EXERCISE GOAL -
Render the rows below as a JSON list of strings, one string per line. Leave out blank lines.

# start of STORED RECORDS

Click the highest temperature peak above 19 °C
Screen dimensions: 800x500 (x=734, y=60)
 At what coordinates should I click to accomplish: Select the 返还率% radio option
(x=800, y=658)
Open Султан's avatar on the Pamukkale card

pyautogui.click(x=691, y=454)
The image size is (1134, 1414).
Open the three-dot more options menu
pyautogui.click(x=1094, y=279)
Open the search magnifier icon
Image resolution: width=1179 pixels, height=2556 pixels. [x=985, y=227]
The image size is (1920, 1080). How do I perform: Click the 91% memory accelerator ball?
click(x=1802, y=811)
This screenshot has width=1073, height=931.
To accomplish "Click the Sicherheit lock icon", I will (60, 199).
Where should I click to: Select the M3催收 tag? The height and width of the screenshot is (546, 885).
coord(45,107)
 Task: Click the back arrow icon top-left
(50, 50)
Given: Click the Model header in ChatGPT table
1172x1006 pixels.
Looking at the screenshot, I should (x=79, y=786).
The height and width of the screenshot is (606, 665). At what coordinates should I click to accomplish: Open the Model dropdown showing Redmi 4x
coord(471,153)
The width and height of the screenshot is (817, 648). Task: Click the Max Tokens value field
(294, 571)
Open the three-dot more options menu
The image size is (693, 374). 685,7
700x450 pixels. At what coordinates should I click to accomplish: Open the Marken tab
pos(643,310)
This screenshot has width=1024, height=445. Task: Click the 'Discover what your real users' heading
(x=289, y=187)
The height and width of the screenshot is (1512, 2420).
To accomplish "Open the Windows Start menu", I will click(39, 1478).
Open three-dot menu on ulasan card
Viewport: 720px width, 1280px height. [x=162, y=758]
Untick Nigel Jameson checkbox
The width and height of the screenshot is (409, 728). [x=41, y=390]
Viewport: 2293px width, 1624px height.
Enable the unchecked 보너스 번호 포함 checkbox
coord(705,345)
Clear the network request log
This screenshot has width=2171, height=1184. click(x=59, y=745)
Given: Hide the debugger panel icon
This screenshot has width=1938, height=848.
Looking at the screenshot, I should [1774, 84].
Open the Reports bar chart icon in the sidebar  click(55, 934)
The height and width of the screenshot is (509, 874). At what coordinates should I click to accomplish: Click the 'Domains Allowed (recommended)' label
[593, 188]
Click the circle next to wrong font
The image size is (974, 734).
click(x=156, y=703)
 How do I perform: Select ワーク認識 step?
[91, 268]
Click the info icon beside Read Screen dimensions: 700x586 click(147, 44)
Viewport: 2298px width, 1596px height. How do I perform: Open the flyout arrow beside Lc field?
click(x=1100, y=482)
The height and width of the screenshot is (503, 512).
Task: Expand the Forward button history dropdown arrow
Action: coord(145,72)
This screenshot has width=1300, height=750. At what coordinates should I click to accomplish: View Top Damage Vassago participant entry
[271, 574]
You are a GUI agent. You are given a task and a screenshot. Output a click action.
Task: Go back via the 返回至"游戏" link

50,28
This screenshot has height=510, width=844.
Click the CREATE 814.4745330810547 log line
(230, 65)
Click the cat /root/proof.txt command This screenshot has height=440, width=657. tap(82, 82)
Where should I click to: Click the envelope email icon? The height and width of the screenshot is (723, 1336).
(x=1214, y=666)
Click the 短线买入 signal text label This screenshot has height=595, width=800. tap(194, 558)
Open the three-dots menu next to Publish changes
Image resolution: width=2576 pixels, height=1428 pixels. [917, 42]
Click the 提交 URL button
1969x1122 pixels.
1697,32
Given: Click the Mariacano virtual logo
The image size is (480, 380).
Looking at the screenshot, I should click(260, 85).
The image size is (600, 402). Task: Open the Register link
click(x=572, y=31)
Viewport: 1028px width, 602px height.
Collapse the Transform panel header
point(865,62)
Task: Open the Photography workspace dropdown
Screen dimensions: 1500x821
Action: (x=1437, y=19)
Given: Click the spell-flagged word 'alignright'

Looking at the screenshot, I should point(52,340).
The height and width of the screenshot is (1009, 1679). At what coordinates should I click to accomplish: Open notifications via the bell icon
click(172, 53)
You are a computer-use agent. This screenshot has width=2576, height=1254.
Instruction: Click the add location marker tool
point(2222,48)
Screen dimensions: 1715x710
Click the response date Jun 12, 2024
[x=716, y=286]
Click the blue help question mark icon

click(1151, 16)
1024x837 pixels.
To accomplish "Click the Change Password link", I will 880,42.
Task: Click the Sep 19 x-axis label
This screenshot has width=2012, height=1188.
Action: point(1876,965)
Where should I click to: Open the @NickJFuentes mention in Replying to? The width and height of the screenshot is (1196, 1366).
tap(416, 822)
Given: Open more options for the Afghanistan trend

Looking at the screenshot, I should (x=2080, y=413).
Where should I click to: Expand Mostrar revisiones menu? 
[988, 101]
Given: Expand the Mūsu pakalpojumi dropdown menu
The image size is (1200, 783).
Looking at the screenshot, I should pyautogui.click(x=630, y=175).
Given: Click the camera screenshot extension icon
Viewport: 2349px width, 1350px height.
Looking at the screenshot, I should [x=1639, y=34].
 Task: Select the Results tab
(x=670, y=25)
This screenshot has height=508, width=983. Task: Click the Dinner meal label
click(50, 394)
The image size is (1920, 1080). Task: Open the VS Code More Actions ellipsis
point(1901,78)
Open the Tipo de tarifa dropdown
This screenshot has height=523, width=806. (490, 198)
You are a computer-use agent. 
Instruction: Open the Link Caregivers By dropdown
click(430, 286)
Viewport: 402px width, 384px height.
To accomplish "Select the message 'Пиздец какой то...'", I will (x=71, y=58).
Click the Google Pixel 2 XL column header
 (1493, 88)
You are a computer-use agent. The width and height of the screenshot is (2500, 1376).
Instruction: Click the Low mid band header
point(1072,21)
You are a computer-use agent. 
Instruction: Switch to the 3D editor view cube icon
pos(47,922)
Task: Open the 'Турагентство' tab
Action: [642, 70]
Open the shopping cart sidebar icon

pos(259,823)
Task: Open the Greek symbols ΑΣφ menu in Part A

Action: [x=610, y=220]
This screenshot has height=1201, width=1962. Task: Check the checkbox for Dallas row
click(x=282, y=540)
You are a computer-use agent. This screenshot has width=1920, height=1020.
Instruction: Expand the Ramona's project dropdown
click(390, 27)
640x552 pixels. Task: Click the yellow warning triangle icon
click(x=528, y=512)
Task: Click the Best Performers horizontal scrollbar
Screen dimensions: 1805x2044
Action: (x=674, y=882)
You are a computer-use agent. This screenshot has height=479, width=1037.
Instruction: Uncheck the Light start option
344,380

# end of STORED RECORDS

THE ANSWER -
[
  "Click the highest temperature peak above 19 °C",
  "Screen dimensions: 800x500 (x=734, y=60)",
  " At what coordinates should I click to accomplish: Select the 返还率% radio option",
  "(x=800, y=658)",
  "Open Султан's avatar on the Pamukkale card",
  "pyautogui.click(x=691, y=454)",
  "The image size is (1134, 1414).",
  "Open the three-dot more options menu",
  "pyautogui.click(x=1094, y=279)",
  "Open the search magnifier icon",
  "Image resolution: width=1179 pixels, height=2556 pixels. [x=985, y=227]",
  "The image size is (1920, 1080). How do I perform: Click the 91% memory accelerator ball?",
  "click(x=1802, y=811)",
  "This screenshot has width=1073, height=931.",
  "To accomplish \"Click the Sicherheit lock icon\", I will (60, 199).",
  "Where should I click to: Select the M3催收 tag? The height and width of the screenshot is (546, 885).",
  "coord(45,107)",
  " Task: Click the back arrow icon top-left",
  "(50, 50)",
  "Given: Click the Model header in ChatGPT table",
  "1172x1006 pixels.",
  "Looking at the screenshot, I should (x=79, y=786).",
  "The height and width of the screenshot is (606, 665). At what coordinates should I click to accomplish: Open the Model dropdown showing Redmi 4x",
  "coord(471,153)",
  "The width and height of the screenshot is (817, 648). Task: Click the Max Tokens value field",
  "(294, 571)",
  "Open the three-dot more options menu",
  "The image size is (693, 374). 685,7",
  "700x450 pixels. At what coordinates should I click to accomplish: Open the Marken tab",
  "pos(643,310)",
  "This screenshot has width=1024, height=445. Task: Click the 'Discover what your real users' heading",
  "(x=289, y=187)",
  "The height and width of the screenshot is (1512, 2420).",
  "To accomplish \"Open the Windows Start menu\", I will click(39, 1478).",
  "Open three-dot menu on ulasan card",
  "Viewport: 720px width, 1280px height. [x=162, y=758]",
  "Untick Nigel Jameson checkbox",
  "The width and height of the screenshot is (409, 728). [x=41, y=390]",
  "Viewport: 2293px width, 1624px height.",
  "Enable the unchecked 보너스 번호 포함 checkbox",
  "coord(705,345)",
  "Clear the network request log",
  "This screenshot has width=2171, height=1184. click(x=59, y=745)",
  "Given: Hide the debugger panel icon",
  "This screenshot has width=1938, height=848.",
  "Looking at the screenshot, I should [1774, 84].",
  "Open the Reports bar chart icon in the sidebar  click(55, 934)",
  "The height and width of the screenshot is (509, 874). At what coordinates should I click to accomplish: Click the 'Domains Allowed (recommended)' label",
  "[593, 188]",
  "Click the circle next to wrong font",
  "The image size is (974, 734).",
  "click(x=156, y=703)",
  " How do I perform: Select ワーク認識 step?",
  "[91, 268]",
  "Click the info icon beside Read Screen dimensions: 700x586 click(147, 44)",
  "Viewport: 2298px width, 1596px height. How do I perform: Open the flyout arrow beside Lc field?",
  "click(x=1100, y=482)",
  "The height and width of the screenshot is (503, 512).",
  "Task: Expand the Forward button history dropdown arrow",
  "Action: coord(145,72)",
  "This screenshot has width=1300, height=750. At what coordinates should I click to accomplish: View Top Damage Vassago participant entry",
  "[271, 574]",
  "You are a GUI agent. You are given a task and a screenshot. Output a click action.",
  "Task: Go back via the 返回至\"游戏\" link",
  "50,28",
  "This screenshot has height=510, width=844.",
  "Click the CREATE 814.4745330810547 log line",
  "(230, 65)",
  "Click the cat /root/proof.txt command This screenshot has height=440, width=657. tap(82, 82)",
  "Where should I click to: Click the envelope email icon? The height and width of the screenshot is (723, 1336).",
  "(x=1214, y=666)",
  "Click the 短线买入 signal text label This screenshot has height=595, width=800. tap(194, 558)",
  "Open the three-dots menu next to Publish changes",
  "Image resolution: width=2576 pixels, height=1428 pixels. [917, 42]",
  "Click the 提交 URL button",
  "1969x1122 pixels.",
  "1697,32",
  "Given: Click the Mariacano virtual logo",
  "The image size is (480, 380).",
  "Looking at the screenshot, I should click(260, 85).",
  "The image size is (600, 402). Task: Open the Register link",
  "click(x=572, y=31)",
  "Viewport: 1028px width, 602px height.",
  "Collapse the Transform panel header",
  "point(865,62)",
  "Task: Open the Photography workspace dropdown",
  "Screen dimensions: 1500x821",
  "Action: (x=1437, y=19)",
  "Given: Click the spell-flagged word 'alignright'",
  "Looking at the screenshot, I should point(52,340).",
  "The height and width of the screenshot is (1009, 1679). At what coordinates should I click to accomplish: Open notifications via the bell icon",
  "click(172, 53)",
  "You are a computer-use agent. This screenshot has width=2576, height=1254.",
  "Instruction: Click the add location marker tool",
  "point(2222,48)",
  "Screen dimensions: 1715x710",
  "Click the response date Jun 12, 2024",
  "[x=716, y=286]",
  "Click the blue help question mark icon",
  "click(1151, 16)",
  "1024x837 pixels.",
  "To accomplish \"Click the Change Password link\", I will 880,42.",
  "Task: Click the Sep 19 x-axis label",
  "This screenshot has width=2012, height=1188.",
  "Action: point(1876,965)",
  "Where should I click to: Open the @NickJFuentes mention in Replying to? The width and height of the screenshot is (1196, 1366).",
  "tap(416, 822)",
  "Given: Open more options for the Afghanistan trend",
  "Looking at the screenshot, I should (x=2080, y=413).",
  "Where should I click to: Expand Mostrar revisiones menu? ",
  "[988, 101]",
  "Given: Expand the Mūsu pakalpojumi dropdown menu",
  "The image size is (1200, 783).",
  "Looking at the screenshot, I should pyautogui.click(x=630, y=175).",
  "Given: Click the camera screenshot extension icon",
  "Viewport: 2349px width, 1350px height.",
  "Looking at the screenshot, I should [x=1639, y=34].",
  " Task: Select the Results tab",
  "(x=670, y=25)",
  "This screenshot has height=508, width=983. Task: Click the Dinner meal label",
  "click(50, 394)",
  "The image size is (1920, 1080). Task: Open the VS Code More Actions ellipsis",
  "point(1901,78)",
  "Open the Tipo de tarifa dropdown",
  "This screenshot has height=523, width=806. (490, 198)",
  "You are a computer-use agent. ",
  "Instruction: Open the Link Caregivers By dropdown",
  "click(430, 286)",
  "Viewport: 402px width, 384px height.",
  "To accomplish \"Select the message 'Пиздец какой то...'\", I will (x=71, y=58).",
  "Click the Google Pixel 2 XL column header",
  " (1493, 88)",
  "You are a computer-use agent. The width and height of the screenshot is (2500, 1376).",
  "Instruction: Click the Low mid band header",
  "point(1072,21)",
  "You are a computer-use agent. ",
  "Instruction: Switch to the 3D editor view cube icon",
  "pos(47,922)",
  "Task: Open the 'Турагентство' tab",
  "Action: [642, 70]",
  "Open the shopping cart sidebar icon",
  "pos(259,823)",
  "Task: Open the Greek symbols ΑΣφ menu in Part A",
  "Action: [x=610, y=220]",
  "This screenshot has height=1201, width=1962. Task: Check the checkbox for Dallas row",
  "click(x=282, y=540)",
  "You are a computer-use agent. This screenshot has width=1920, height=1020.",
  "Instruction: Expand the Ramona's project dropdown",
  "click(390, 27)",
  "640x552 pixels. Task: Click the yellow warning triangle icon",
  "click(x=528, y=512)",
  "Task: Click the Best Performers horizontal scrollbar",
  "Screen dimensions: 1805x2044",
  "Action: (x=674, y=882)",
  "You are a computer-use agent. This screenshot has height=479, width=1037.",
  "Instruction: Uncheck the Light start option",
  "344,380"
]